WRECKORDER - FGS Gujilde - The Freeman

Well, almost. The highly anticipated four to nothing shaming on both sides did not happen. Only one side flipped, at the west where the LA Lakers wept after being swept, neither away nor off their feet. LeBron James and company drowned in the lake, not by the size of the mythical Loch Ness monster but by the heft of Denver Nuggets. The Lakers were desperate to atone they had to summon Tristan Thompson who in all fairness kept up with the game and thankfully not with a Kardashian.

But the 15-point advantage at halftime thinned out. The team that nags at the door of opportunity finally gets a shot at basketball immortality. Pass on not the popcorn this time, it sticks between the teeth, especially when gnashing at frustration over failed expectation. Chicken nuggets please, fried but not deeper than its bench. All five starters for Denver ended up in double digit, even if the Lakers also fielded its best first five. Nikola Jokic scored 30, Jamal Murray had 25 and Aaron Gordon 22. The chicken pieces never felt this good, minus the sodium content. Although it is not the only factor in hypertension, an edge of the seat game does, more so earliest end of the series. Also anger at stupidity, the pain we inflict on our sanity.

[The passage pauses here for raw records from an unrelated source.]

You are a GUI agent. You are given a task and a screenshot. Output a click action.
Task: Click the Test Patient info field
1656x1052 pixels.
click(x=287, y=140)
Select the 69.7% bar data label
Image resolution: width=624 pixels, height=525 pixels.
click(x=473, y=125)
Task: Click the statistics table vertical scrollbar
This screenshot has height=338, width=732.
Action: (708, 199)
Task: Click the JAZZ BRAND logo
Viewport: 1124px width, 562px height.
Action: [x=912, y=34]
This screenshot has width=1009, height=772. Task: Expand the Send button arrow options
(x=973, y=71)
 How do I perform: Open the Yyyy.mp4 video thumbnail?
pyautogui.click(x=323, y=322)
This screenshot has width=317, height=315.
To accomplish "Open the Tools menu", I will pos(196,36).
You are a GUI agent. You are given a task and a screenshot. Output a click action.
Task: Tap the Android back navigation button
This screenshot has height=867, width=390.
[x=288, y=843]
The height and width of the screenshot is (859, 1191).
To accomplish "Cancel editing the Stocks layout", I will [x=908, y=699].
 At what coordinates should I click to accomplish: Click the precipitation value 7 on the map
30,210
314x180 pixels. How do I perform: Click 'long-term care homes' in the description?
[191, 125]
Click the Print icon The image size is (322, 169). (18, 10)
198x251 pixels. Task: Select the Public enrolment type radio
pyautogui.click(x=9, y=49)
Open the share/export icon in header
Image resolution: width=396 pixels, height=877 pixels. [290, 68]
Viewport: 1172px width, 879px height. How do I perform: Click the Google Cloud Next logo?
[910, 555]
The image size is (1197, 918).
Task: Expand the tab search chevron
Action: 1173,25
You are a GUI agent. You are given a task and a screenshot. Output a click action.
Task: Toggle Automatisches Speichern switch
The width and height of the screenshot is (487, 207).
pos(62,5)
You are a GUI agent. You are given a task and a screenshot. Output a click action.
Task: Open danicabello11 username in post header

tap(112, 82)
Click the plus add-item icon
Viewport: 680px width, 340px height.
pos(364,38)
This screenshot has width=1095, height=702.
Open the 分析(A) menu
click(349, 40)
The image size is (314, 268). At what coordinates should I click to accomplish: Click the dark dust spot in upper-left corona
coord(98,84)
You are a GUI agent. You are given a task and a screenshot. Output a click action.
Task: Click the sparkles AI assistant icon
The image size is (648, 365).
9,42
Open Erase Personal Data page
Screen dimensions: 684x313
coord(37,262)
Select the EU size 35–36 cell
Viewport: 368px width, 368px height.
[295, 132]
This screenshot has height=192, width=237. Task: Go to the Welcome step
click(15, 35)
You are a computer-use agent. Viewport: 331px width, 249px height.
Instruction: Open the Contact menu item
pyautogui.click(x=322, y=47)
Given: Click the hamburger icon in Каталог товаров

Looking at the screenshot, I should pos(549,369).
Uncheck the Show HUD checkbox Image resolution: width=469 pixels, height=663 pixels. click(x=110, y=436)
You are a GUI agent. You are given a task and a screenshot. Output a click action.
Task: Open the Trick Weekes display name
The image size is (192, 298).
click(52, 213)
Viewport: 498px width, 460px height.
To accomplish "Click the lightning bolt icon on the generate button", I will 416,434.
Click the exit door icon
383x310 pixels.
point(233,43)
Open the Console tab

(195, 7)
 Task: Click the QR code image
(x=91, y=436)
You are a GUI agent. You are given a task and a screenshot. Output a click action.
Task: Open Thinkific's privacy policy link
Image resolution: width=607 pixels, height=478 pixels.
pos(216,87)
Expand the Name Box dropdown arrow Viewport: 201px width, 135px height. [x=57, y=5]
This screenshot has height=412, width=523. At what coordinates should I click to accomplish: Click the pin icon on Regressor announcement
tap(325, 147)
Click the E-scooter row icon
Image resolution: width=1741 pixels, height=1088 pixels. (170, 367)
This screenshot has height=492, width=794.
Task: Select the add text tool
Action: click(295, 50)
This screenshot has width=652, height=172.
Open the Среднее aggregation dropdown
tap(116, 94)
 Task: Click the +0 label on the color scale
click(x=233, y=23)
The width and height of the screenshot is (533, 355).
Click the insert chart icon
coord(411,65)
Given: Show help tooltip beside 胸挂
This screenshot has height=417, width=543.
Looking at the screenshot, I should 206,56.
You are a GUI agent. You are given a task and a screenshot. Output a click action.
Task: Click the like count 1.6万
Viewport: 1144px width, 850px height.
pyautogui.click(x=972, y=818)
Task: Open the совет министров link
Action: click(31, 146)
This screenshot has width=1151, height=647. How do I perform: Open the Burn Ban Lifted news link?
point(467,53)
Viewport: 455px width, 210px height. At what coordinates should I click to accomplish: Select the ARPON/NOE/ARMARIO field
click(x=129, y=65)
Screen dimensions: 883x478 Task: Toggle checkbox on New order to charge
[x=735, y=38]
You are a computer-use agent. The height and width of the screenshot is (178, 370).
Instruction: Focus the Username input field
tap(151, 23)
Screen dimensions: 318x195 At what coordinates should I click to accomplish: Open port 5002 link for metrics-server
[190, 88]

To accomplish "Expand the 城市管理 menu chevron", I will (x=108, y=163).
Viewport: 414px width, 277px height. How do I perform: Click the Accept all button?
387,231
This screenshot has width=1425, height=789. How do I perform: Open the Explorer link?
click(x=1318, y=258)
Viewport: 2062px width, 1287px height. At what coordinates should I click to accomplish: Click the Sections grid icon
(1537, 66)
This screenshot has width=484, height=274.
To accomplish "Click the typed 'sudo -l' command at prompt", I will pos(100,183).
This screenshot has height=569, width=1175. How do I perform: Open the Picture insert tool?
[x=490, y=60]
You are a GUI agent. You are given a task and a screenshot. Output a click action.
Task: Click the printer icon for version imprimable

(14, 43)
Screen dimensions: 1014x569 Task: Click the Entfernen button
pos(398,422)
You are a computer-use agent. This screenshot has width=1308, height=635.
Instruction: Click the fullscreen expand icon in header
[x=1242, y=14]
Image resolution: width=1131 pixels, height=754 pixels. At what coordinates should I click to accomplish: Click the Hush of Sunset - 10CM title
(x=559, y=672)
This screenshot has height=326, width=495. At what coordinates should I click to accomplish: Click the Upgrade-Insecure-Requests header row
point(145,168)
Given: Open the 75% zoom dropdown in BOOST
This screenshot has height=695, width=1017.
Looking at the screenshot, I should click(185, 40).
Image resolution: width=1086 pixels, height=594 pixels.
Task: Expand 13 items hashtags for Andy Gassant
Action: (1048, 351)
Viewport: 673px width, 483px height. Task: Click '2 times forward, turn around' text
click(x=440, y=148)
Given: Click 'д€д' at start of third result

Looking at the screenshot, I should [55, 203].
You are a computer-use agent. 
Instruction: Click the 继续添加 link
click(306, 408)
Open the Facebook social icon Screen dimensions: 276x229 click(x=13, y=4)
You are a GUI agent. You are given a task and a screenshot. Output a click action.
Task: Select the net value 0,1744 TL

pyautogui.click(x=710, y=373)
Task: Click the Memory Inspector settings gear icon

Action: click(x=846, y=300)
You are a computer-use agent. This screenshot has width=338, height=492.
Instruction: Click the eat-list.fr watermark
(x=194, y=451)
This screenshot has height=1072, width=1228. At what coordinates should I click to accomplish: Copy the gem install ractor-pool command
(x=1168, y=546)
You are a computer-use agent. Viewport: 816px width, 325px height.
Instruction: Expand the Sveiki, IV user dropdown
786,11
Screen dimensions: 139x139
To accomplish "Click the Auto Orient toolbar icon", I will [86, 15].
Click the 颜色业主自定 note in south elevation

In the entire beast of four, er, best of seven, LeBron’s poor shot selection at the crucial time factored, this despite a 40-point game in the tire and retire, er, do or die game. It now forces one of the greatest to contemplate his future in basketball. He should not prove anything else at 38, except flirt with an aging, er, declining game worse than a 4-0 humiliation. What went wrong LeBron?

While he may have done something wrong, he did many things right. Except for game three, the three others could have gone either way. But LeBron made ill-advised jumpers in the dying minutes. Recency. What he did before is forgotten, even if he built the foundation to winning. Primacy. What matters is what he does when the clock ticks away and a chance at winning is bungled awry. Ruthless expectation, nothing should go wrong. That selfish, that exacting, that unforgiving. But it happens to the best of teams and even to the greatest of men.

Conversely, the Boston Celtics who vowed to fight to the end indeed refused to end its campaign. Not yet, 3-0 or 0-3 is not the end, whichever way you look at it. Jayson Tatum lives another day, er, game with 34 points and his entire team with three-point shooting. It could still be the beginning. Even if the heat is still on. But history is not on their side. All 150 teams did not recover in the playoffs, not even the latest addition led by a guy named LeBron. But there is always a first time. It is not history that makes great men and teams but the other way around. But can the Celtics turn this around?